**TASK TO CARRY OUT:** The line containing "This screenshot has height=576, width=1024." marks the start of the required copy, which runs to the final line of the entries; return those lines exactly, without any pictures.

++++ MATERIAL PROVIDED ++++

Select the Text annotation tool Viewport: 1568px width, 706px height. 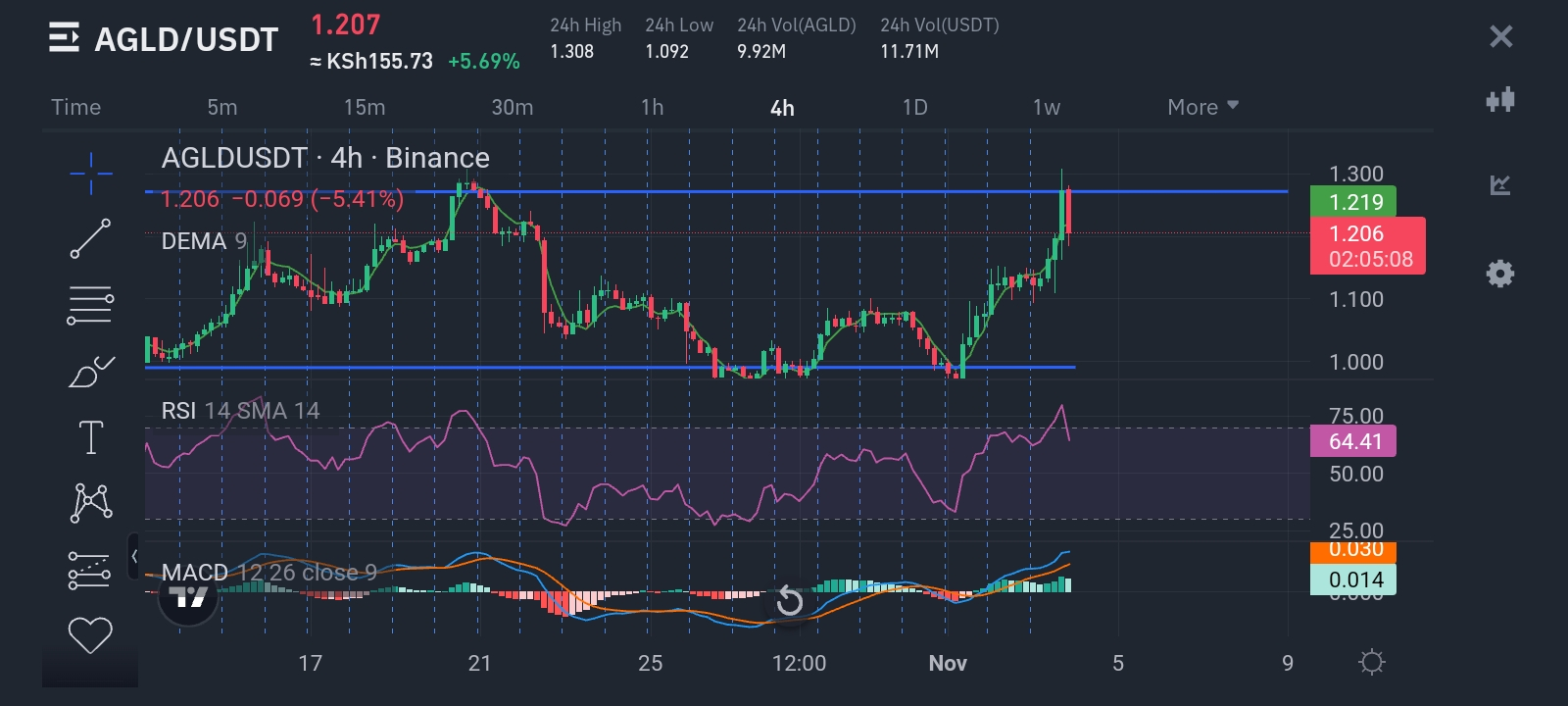[90, 437]
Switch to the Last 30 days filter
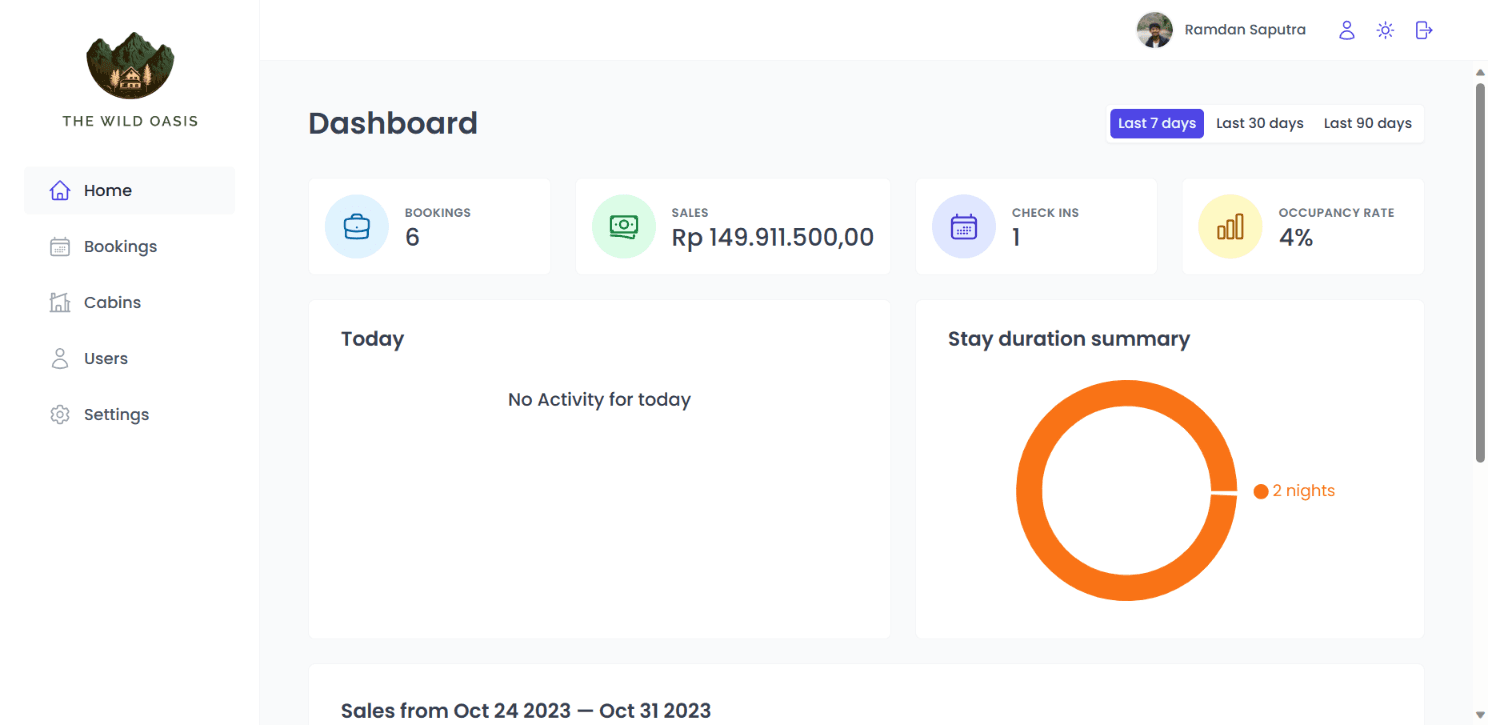The height and width of the screenshot is (725, 1488). pos(1260,123)
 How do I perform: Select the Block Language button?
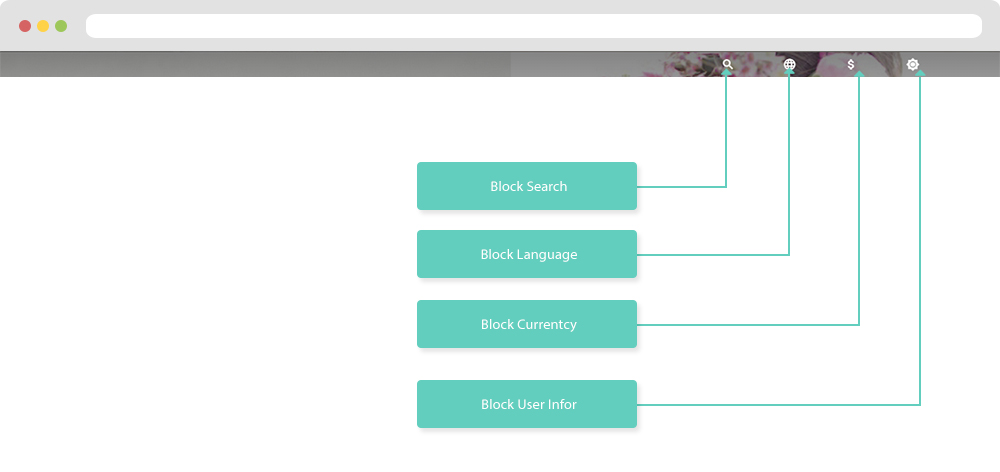tap(527, 254)
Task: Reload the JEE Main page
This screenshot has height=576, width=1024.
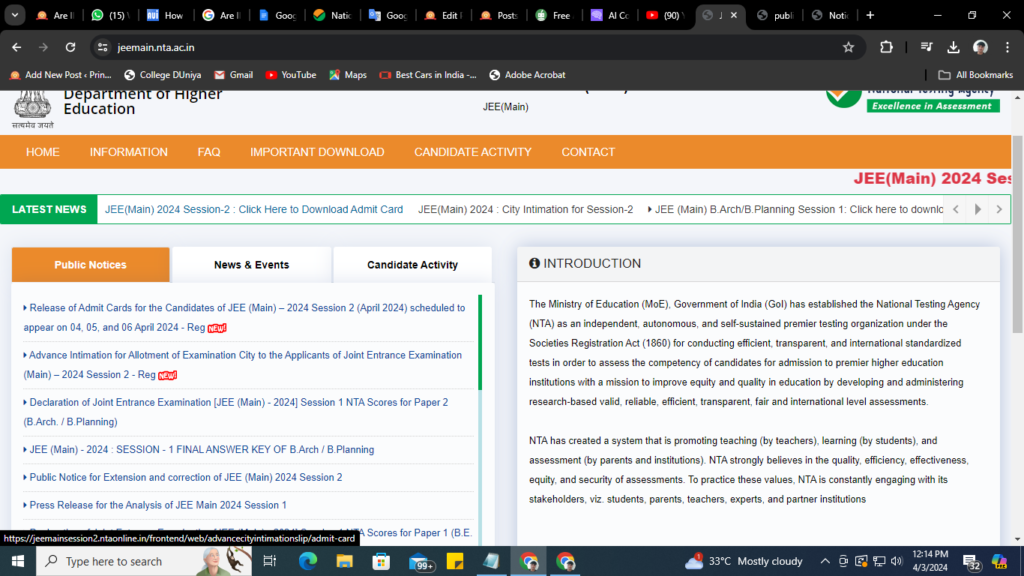Action: tap(70, 47)
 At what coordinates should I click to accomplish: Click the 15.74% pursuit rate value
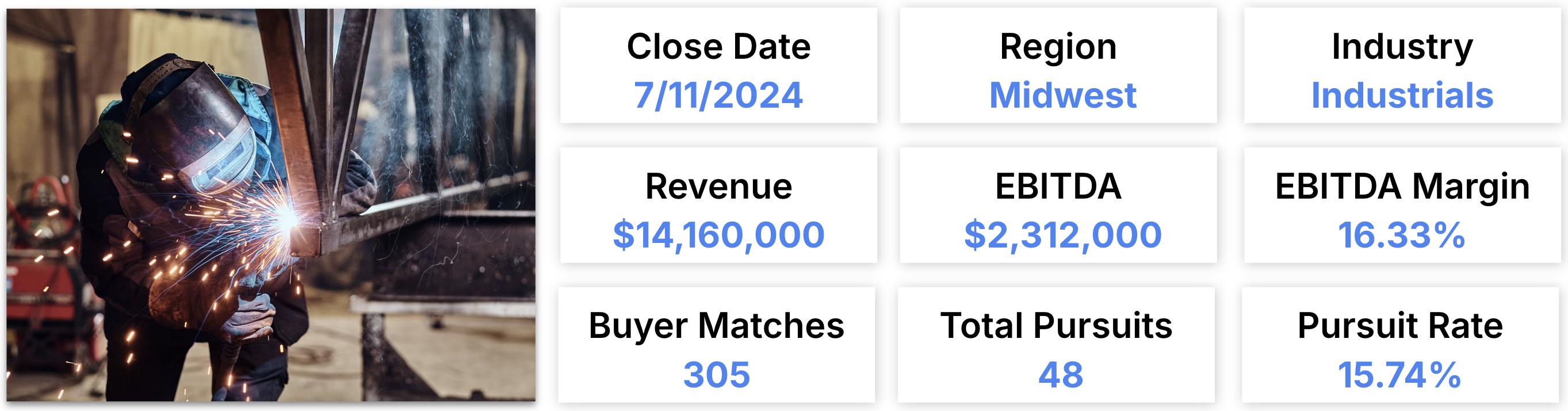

++++

**RESPONSE AREA:**
This screenshot has height=576, width=1024.
Action: tap(70, 47)
 At what coordinates should I click to accomplish: Click the 15.74% pursuit rate value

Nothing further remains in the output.